La sténose aortique
Principales techniques et modalités d’imagerie pour évaluer la structure et la fonction de la valve aortique:
Cathétérisme cardiaque:
Le cathétérisme cardiaque est une méthode d’investigation hémodynamique permettant de mesurer la pression sanguine et le débit cardiaque. Elle peut être utile pour évaluer la sévérité hémodynamique de la SA. Avant l’avènement de l’échocardiographie, il s’agissait d’une méthode de choix pour évaluer la SA puisqu’elle permettait une évaluation précise des paramètres hémodynamiques. Aujourd’hui, ses applications concernent surtout des patients nécessitant une angiographie coronarienne préchirurgicale, des patients chez qui les données et les images d’échocardiographie sont sous-optimales, des patients présentant des discordances entre les trouvailles cliniques et échocardiographiques, ou encore des patients dont le diagnostic demeure incertain malgré l’utilisation de plusieurs méthodes d’imagerie non invasives (23). La présence d’une SA entraîne une restriction des feuillets ce qui empêche le sang de passer. Cette résistance au passage du sang crée une augmentation de la pression ventriculaire et la formation d’un gradient de pression. L’évaluation de la sévérité de la SA par cathétérisme cardiaque permet entre autres de mesurer les gradients de pression, d’analyser les ondes de pression (formes), de mesurer le débit cardiaque, et parfois, de calculer l’aire valvulaire aortique. Les gradients de pression sont généralement mesurés à l’aide de deux sondes qui permettent de mesurer simultanément les pressions dites « en amont » et « en aval » de la valve aortique. Trois mesures peuvent alors être faites : celle du gradient de pression maximal, celle du gradient de pression moyen et celle du gradient de pression pic-à-pic qui correspond à la différence entre la pression maximale dans le VG et la pression maximale dans l’aorte. L’estimation de l’aire valvulaire aortique peut quant à elle être obtenue selon la formule de Gorlin (23, 136). Cette dernière qui témoigne de l’aire d’ouverture de la valve aortique représente un indice de sévérité de la sténose mais présente la limite d’être dépendante du débit, ce qui peut surestimer la sévérité chez les patients présentant un bas débit. Par ailleurs, cette méthode a été initialement mise au point pour évaluer l’aire valvulaire d’une sténose mitrale, donc pourrait ne pas être adaptée pour ce qui se passe du côté de la valve aortique.

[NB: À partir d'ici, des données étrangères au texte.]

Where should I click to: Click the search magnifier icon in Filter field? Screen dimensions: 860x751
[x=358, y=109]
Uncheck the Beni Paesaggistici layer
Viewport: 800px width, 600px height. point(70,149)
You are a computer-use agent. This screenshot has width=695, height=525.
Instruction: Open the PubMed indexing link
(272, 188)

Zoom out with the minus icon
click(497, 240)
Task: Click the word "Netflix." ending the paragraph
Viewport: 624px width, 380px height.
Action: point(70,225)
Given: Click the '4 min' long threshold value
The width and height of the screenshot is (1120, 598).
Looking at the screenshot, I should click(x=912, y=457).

L’échocardiographie Doppler:
L’échocardiographie Doppler transthoracique est une modalité d’imagerie utilisant le principe des ultrasons. Les ultrasons vont pénétrer dans le corps et être réfléchis par les structures cardiaques en mouvement pour générer une image ou par les globules rouges du sang pour permettre l’évaluation des gradients de pression et des vélocités. Le technologue en échocardiographie place une sonde au niveau du thorax du patient et fait l’acquisition des images sous différentes vues ou fenêtres d’acquisition (sous xiphoïdienne/sous-costale, apicale, parasternale long-axe, parasternale court-axe, suprasternale/sus-sternale et parasternale droit) à l’aide du mode-M et du bidimensionnel pour évaluer les structures cardiaques et le Doppler pour évaluer les vélocités du sang ou des parois cardiaques (Figure 4-1). Cette technique non invasive, peu coûteuse et reproductible est la méthode de choix pour l’évaluation du cœur et de ses différentes composantes. Elle présente un fort potentiel pour distinguer les structures intracardiaques, possède une bonne résolution temporelle et permet une bonne évaluation hémodynamique. L’échocardiographie Doppler est la méthode de référence pour l’évaluation de la SA et de sa sévérité hémodynamique. Elle permet d’évaluer l’anatomie et la fonction valvulaire, la présence d’autres valvulopathies concomitantes, les dimensions et la géométrie du VG, les fonctions systolique et diastolique du VG et éventuellement du ventricule droit, les oreillettes et les vaisseaux sanguins (principalement l’aorte) (23). C’est en général le premier examen utilisé pour confirmer la présence d’une BVA et/ou d’une SA (32). L’échocardiographie Doppler présente une sensibilité de 76-92 % et une spécificité de 60-96 % pour la détection d’une BVA .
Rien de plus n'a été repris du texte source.